PROBLEM TO SOLVE.
Exactly the lines from the opening of the data through the line containing "Open 查看证书 for" should be reproduced, please, with nothing added.

DATA TO USE.

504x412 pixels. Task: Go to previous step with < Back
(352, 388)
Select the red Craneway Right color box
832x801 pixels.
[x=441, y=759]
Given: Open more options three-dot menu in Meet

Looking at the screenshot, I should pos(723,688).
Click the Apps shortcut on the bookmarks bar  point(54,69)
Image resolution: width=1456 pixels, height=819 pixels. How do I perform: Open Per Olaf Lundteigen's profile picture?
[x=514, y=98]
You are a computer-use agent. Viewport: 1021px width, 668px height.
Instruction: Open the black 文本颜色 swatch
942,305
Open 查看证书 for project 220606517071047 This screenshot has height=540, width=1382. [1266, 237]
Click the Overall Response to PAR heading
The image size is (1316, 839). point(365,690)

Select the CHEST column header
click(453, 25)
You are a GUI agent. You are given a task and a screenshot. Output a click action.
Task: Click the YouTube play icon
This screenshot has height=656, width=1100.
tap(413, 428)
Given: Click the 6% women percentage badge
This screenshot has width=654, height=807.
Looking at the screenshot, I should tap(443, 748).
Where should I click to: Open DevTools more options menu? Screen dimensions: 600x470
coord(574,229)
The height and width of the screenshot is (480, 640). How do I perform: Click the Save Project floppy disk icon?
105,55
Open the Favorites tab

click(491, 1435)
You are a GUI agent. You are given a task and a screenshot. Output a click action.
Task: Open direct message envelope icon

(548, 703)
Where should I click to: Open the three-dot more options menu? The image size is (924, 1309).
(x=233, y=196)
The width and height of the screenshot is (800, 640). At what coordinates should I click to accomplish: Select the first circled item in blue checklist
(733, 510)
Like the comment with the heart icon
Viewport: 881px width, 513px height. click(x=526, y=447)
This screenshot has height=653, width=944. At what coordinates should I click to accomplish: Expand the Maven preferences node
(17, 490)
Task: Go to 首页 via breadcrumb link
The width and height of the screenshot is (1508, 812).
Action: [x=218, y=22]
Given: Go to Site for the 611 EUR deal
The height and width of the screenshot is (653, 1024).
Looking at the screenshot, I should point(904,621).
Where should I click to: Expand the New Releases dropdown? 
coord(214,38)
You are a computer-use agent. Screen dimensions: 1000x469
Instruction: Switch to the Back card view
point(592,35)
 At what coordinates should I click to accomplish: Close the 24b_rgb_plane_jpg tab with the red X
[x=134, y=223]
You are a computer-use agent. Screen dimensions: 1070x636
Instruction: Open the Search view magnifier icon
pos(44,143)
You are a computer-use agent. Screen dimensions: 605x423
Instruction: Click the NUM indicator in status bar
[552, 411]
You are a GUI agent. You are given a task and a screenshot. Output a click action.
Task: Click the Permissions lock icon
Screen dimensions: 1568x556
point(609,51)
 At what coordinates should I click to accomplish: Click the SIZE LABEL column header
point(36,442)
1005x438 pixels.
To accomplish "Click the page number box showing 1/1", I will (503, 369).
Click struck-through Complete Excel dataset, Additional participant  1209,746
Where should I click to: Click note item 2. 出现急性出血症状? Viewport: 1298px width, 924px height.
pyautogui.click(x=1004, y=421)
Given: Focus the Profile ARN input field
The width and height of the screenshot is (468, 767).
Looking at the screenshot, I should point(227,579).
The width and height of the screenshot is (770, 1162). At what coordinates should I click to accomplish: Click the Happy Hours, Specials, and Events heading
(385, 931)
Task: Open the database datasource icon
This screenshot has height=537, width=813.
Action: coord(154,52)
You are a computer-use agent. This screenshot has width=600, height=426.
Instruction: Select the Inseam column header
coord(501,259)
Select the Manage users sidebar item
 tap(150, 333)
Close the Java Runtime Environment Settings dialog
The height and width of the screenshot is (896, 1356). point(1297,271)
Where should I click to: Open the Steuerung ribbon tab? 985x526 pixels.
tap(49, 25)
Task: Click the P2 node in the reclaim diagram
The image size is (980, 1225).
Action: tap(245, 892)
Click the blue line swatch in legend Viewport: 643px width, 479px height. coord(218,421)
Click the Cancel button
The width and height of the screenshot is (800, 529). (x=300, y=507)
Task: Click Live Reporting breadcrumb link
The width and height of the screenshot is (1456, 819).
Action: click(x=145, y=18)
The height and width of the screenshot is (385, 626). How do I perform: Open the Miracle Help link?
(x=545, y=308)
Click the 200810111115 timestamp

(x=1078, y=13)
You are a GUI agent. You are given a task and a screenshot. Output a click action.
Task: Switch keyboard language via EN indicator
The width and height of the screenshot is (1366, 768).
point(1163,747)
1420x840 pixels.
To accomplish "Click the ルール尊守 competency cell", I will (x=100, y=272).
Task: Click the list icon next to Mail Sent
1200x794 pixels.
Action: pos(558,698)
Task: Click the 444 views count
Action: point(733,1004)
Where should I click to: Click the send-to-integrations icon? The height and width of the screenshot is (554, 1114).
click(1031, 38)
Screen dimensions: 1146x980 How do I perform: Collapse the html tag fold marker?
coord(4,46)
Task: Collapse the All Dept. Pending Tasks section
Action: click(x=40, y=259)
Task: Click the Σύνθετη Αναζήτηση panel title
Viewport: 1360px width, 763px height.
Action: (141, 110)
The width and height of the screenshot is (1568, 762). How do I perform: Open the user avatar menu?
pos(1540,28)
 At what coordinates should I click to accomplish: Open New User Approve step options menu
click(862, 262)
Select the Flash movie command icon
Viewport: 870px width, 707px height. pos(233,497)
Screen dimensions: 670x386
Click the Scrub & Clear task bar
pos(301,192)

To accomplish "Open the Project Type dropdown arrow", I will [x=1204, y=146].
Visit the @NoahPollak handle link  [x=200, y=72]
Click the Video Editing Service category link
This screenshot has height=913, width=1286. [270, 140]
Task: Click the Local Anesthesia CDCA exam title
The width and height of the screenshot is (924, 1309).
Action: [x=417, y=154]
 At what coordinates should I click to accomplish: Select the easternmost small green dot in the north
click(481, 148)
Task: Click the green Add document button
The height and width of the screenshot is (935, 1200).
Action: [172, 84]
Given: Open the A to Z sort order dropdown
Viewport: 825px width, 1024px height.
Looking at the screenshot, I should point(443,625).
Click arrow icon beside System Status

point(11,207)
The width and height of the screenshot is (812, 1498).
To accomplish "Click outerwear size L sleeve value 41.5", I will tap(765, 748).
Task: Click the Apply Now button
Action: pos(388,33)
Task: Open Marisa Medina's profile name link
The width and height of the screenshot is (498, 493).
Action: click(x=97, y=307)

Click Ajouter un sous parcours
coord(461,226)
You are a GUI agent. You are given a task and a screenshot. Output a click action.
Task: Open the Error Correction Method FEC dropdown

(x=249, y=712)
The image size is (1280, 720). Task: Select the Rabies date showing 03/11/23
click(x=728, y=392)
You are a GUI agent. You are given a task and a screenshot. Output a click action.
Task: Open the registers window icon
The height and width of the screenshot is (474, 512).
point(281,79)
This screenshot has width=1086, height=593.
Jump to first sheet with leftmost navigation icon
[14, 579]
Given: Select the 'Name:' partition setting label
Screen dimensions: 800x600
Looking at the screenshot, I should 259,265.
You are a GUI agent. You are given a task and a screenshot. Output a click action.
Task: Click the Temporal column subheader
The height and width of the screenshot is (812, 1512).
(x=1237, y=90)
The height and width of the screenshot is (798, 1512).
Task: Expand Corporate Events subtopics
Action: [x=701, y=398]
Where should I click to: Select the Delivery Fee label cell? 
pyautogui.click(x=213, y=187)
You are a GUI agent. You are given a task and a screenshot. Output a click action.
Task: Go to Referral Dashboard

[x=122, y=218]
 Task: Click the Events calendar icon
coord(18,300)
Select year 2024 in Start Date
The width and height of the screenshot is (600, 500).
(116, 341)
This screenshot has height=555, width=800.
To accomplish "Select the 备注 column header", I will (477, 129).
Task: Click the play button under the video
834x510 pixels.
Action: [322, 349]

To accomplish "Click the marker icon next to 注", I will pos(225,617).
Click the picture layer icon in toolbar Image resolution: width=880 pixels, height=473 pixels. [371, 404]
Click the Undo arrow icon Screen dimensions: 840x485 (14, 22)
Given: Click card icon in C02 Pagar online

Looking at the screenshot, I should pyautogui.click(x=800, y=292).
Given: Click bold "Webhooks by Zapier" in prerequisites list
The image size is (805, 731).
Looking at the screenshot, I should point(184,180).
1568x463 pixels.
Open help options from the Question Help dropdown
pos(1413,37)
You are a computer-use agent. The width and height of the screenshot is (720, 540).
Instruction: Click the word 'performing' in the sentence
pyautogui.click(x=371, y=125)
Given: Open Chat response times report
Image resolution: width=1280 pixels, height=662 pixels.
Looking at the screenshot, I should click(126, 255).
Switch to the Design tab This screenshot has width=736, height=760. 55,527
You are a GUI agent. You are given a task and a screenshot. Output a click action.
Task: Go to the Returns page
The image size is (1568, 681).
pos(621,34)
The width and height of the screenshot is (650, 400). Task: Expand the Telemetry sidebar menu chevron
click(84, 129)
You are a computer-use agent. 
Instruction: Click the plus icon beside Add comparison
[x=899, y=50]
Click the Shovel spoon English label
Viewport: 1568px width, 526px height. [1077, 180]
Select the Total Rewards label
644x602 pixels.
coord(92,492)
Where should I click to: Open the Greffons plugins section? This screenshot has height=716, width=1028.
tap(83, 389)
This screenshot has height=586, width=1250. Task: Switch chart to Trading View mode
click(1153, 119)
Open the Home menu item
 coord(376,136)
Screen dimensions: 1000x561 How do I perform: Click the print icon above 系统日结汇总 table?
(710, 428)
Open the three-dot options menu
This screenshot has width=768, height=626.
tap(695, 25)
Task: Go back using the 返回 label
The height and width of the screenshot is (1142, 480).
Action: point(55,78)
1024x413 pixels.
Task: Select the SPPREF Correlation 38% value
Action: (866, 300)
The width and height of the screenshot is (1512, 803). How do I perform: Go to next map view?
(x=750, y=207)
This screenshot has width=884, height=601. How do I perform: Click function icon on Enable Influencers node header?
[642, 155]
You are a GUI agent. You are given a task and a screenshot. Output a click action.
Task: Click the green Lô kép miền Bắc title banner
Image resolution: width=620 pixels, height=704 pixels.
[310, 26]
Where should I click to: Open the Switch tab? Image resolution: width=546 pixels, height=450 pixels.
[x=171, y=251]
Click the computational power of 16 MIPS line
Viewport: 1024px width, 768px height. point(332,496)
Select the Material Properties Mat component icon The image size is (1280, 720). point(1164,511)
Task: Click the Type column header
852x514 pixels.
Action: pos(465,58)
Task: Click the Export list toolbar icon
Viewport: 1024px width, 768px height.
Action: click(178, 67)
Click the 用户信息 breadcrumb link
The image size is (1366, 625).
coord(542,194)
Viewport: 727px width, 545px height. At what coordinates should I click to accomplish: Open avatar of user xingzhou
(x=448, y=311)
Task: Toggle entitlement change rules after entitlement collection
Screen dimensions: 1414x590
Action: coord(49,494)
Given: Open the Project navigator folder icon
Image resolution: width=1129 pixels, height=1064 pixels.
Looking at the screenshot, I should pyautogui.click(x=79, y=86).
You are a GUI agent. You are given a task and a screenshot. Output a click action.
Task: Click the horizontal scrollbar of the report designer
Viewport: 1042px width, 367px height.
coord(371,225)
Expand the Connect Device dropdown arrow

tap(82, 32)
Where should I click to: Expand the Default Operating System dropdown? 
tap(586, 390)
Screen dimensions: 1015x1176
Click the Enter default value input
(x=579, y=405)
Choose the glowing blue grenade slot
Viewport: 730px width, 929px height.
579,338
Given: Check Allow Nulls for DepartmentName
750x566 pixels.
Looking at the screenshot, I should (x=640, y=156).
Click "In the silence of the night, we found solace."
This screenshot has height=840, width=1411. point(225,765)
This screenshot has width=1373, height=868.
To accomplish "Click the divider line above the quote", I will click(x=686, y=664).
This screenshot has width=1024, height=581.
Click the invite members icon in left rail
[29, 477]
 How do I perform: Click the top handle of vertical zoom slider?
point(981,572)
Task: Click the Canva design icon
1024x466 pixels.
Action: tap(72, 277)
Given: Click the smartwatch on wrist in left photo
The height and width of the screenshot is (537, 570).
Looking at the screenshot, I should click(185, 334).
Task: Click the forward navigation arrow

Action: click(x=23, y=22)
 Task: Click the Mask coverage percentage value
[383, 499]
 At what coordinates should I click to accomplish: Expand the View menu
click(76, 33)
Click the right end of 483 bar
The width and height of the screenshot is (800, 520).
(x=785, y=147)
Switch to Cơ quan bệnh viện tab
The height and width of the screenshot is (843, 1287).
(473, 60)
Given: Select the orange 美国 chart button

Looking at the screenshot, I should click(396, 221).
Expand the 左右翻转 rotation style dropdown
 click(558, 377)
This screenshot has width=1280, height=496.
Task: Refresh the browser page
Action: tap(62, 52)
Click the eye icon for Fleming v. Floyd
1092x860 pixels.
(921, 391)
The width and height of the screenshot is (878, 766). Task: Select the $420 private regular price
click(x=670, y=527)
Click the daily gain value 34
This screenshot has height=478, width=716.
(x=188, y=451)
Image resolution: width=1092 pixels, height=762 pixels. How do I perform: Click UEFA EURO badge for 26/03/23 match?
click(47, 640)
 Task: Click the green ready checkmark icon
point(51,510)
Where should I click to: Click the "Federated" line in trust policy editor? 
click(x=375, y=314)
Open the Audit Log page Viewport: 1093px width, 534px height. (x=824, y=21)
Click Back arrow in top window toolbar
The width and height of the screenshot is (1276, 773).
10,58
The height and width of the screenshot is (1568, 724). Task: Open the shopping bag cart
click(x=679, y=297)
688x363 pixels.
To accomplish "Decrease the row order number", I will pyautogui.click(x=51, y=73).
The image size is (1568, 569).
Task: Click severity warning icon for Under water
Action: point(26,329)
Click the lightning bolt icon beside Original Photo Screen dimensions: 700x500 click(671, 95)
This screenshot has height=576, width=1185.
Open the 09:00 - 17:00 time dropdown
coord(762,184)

TASK ANSWER.
504x412 pixels. Task: Go to previous step with < Back
(352, 388)
Select the red Craneway Right color box
832x801 pixels.
[x=441, y=759]
Given: Open more options three-dot menu in Meet

Looking at the screenshot, I should pos(723,688).
Click the Apps shortcut on the bookmarks bar  point(54,69)
Image resolution: width=1456 pixels, height=819 pixels. How do I perform: Open Per Olaf Lundteigen's profile picture?
[x=514, y=98]
You are a computer-use agent. Viewport: 1021px width, 668px height.
Instruction: Open the black 文本颜色 swatch
942,305
Open 查看证书 for project 220606517071047 This screenshot has height=540, width=1382. [1266, 237]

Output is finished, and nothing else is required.